Jennifer Donnell’s Los Angeles Superior Court lawsuit alleges retaliation, discrimination, harassment and failure to prevent harassment and discrimination and retaliation. She seeks unspecified damages in the suit brought Monday.

A county spokesman said Thursday the county does not comment on pending litigation.

Donnell was hired by the county in 1999 as a program analyst and has held such other positions as senior contract program auditor, director of Internal Affairs and bureau chief, the suit states.

“However, Ms. Donnell’s career came to a screeching halt in March 2020 when she was administratively transferred to a compliance and strategic planning position in retaliation for her raising concerns about illegal conduct taking place within the county,” the suit states.

Before her reassignment, Donnell was a senior manager in the Internal Affairs Bureau of the Probation Department, the suit states. Since her reassignment, she has twice been denied promotions based on race and has been targeted for coming forward and addressing key problems involving Probation Department managers and officers, the suit alleges.

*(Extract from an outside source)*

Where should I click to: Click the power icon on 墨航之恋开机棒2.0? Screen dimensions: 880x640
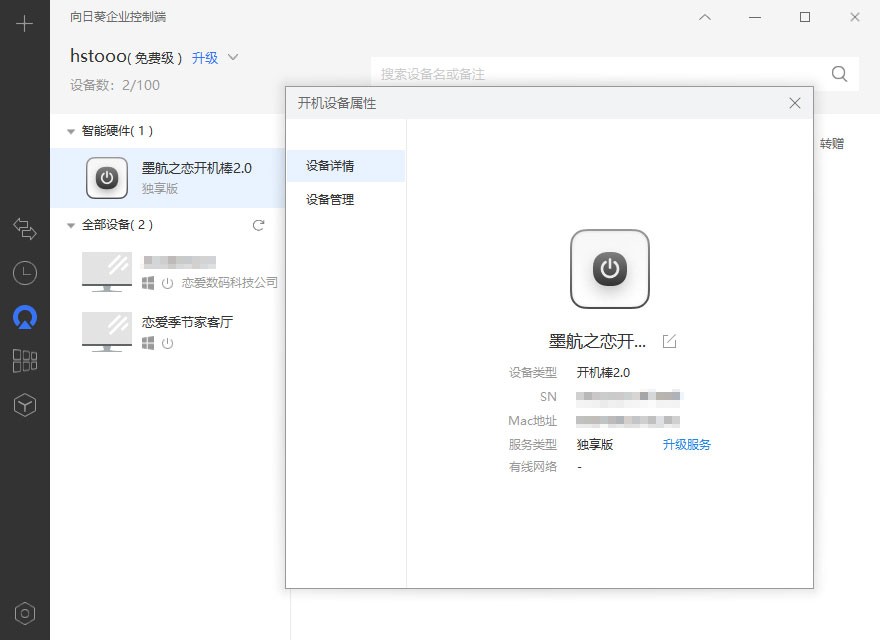pyautogui.click(x=107, y=177)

“(Donnell) believes that certain managers and decision makers within the Probation Department and in the county … are playing favorites to overlook discipline and/or are hostile towards plaintiff’s protected activities (in) exposing and holding accountable certain individuals who have engaged in excessive force, abuse and witness intimidation within the Department and in connection with federal and state criminal matters,” according to the suit.

Just days before learning of her reassignment, Donnell had complained to a member of the County Counsel’s office about alleged secret roundtable meetings that were being conducted by an all-white team of county executives and others to review, and in some cases even reverse, discipline that Donnell had recommended against probation officers for “egregious acts of child abuse,” the suit states.

After Donnell moved to her new assignment, she was denied the resources, personnel and tools that were promised to her and were necessary to perform her job, and she was transferred from the county headquarters to a building that was a former jail, according to her suit.

“(Donnell) believes that her protected activities and her high- profile position as a woman of color have contributed (to) management pushing for her removal, reassignment and a continuing marginalization” of her, resulting in a loss of job duties and promotional opportunities, the suit states.

Donnell, a “dedicated member of the law enforcement community and long-standing county employee with an exceptional employment record,” has suffered harm to her job prospects within the county as well as to her health and well-being, the suit states.